L'espace d'un entretien
"Quelque chose à la surface de l'image..."

A l'occasion de l'exposition d'Hubert Renard chez Unglee (1, rue Cail Paris Xe), du 5 au 13 juin 1999, un/un publie un entretien inédit, qu'Alain Farfall avait réalisé peu de temps après la parution du fascicule "L'exposition du bonheur (triptyque)".

Alain Farfall : Ce travail que tu intitules "L'exposition du bonheur (triptyque)" est assez complexe, difficile à appréhender, à cause de ses multiples niveaux de lecture. Ce jeu de mise en abîme est assez nouveau dans ton œuvre.
Hubert Renard : Pas vraiment. Peut-être ai-je poussé le bouchon un peu loin cette fois-ci, mais je ne crois pas que cela soit très différent de certaines de mes interventions plus anciennes, comme par exemple "Visite d'atelier", où j'ai exposé dans mon atelier de Lyon des photographies de ce dernier, déguisé en ateliers de peintres de renom. Ou encore mon exposition à São Paulo, où je montrais des reproductions photographiques de ma collection de peintures de Monsieur Durand, qui reproduisait à la gouache et sur toile cirée des tableaux de grands maîtres de la peinture. Je n'aime pas ce terme de mise en abîme, qui me semble traîner après lui un peu tout et n'importe quoi, et finalement ne pas dire grand chose. Disons que j'aime à brouiller les pistes, oui, peut-être parce que ça me permet de mettre le doute au premier plan. Je n'ai pas grand chose à dire, en fait, j'ai envie plutôt de partager des interrogations, que j'avais dès que j'ai commencé un travail plastique, et qui ne vont qu'en s'accroissant.

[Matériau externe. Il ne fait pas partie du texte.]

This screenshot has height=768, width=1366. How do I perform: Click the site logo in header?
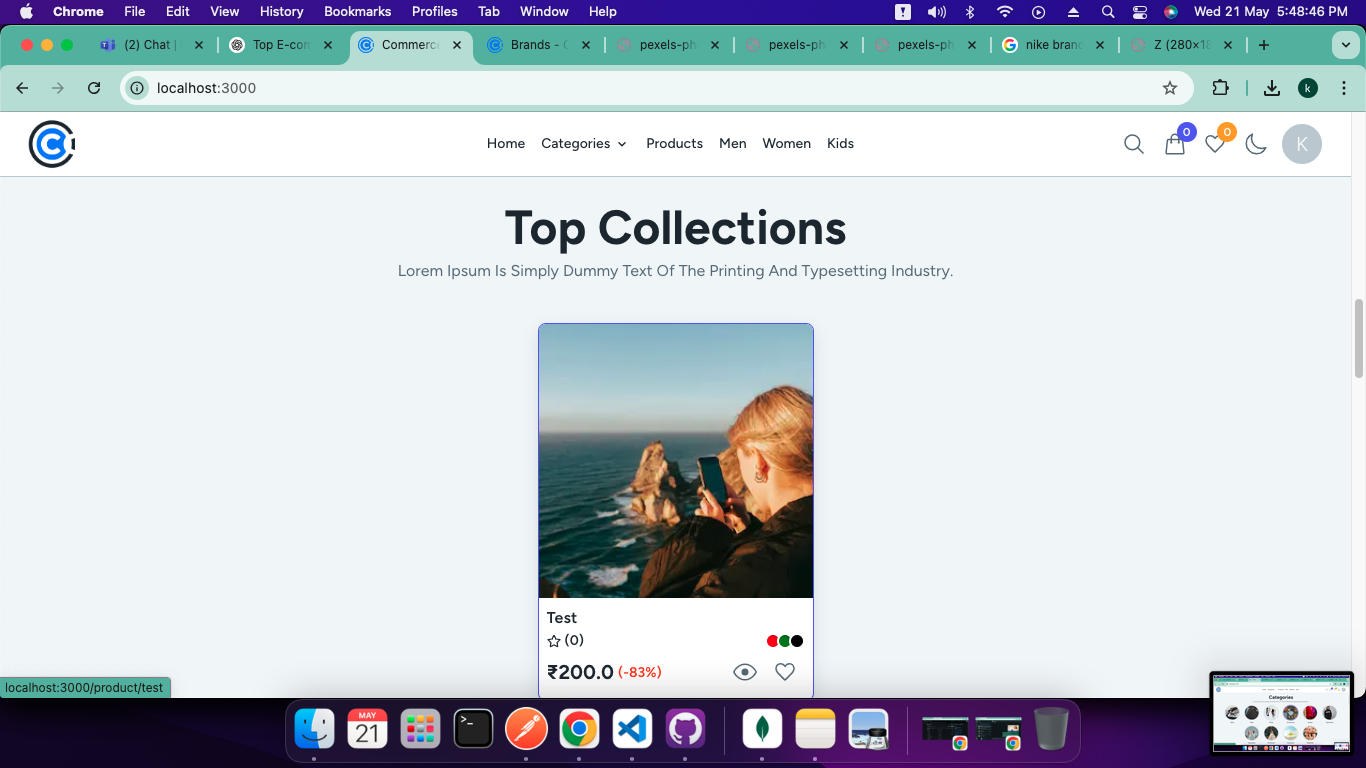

Pourrais-tu préciser les différentes strates de ce travail sur le bonheur ?
Il ne s'agit pas réellement d'un travail sur le bonheur. D'ailleurs, si j'ai voulu que des citations de philosophes ou d'hommes de lettres se rapportant à l'idée du bonheur émaillent le catalogue, c'était plutôt pour mettre en relief l'absence de ce type de réflexion dans l'œuvre elle-même.

Ma question n'était pas innocente. Mais pourrais-tu décrire assez simplement les différentes étapes de ce travail, de sa genèse à l'exposition de Quimper, et de celle-ci à la pièce exposée à la BFI de Nantes ?
Assez simplement ? Sûrement pas ! Les choses ne paraissent avoir une logique avec l'histoire dans laquelle elles s'inscrivent, qu'après coup. En réalité elles se fabriquent et se nourrissent de tant d'événements parfois inidentifiables, que chercher à les décrire revient à écrire leur mythe. Mais bon, c'est aussi comme ça que tout être humain construit sa propre identité, c'est à dire en inventant sa propre histoire.

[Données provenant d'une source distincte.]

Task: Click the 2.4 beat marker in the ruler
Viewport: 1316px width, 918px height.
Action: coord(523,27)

Je pourrais alors formuler ma question ainsi : peux-tu me raconter l'histoire de cette pièce ?
Ce travail est pour moi très lié au fait que je m'étais complètement arrêté de produire depuis les dernières photos en collaboration avec Charles Addenby. Je ne savais plus trop quelle direction prendre et comment poursuivre cette recherche sur le photographique. Charles était sollicité ailleurs, et notre expérience commune me semblait intéressante si elle ne s'érigeait pas en système. En fait, j'étais troublé par une envie très grande mais que je ne maîtrisais pas vraiment, concernant la représentation du corps humain. Pendant un an environ, je n'ai fait que des photographies d'images pornographiques repiquées dans la presse spécialisée. Surtout les petites images publicitaires pour les vidéocassettes, qui sont souvent très mal imprimées et dont la trame grossie devient extrêmement troublante. J'ai montré un peu par hasard ces photos à Vincent Cassard, le directeur de l'espace Zoom Avant de Quimper, qui a été enthousiaste et voulait en faire une exposition. Mais je trouvais le rapport au sexe un peu facile, un peu "provocation de province". Je lui ai alors proposé de faire la même chose, mais sur le thème du visage souriant, celui de l'image Ultra-Brite. J'ai réalisé une grande série de repiquages de photographies de gens heureux - c'est très facile à trouver ! - et j'en ai fait une toute petite sélection pour cette exposition, où j'ai essayé de condenser tous les poncifs de la représentation du bonheur dans la presse.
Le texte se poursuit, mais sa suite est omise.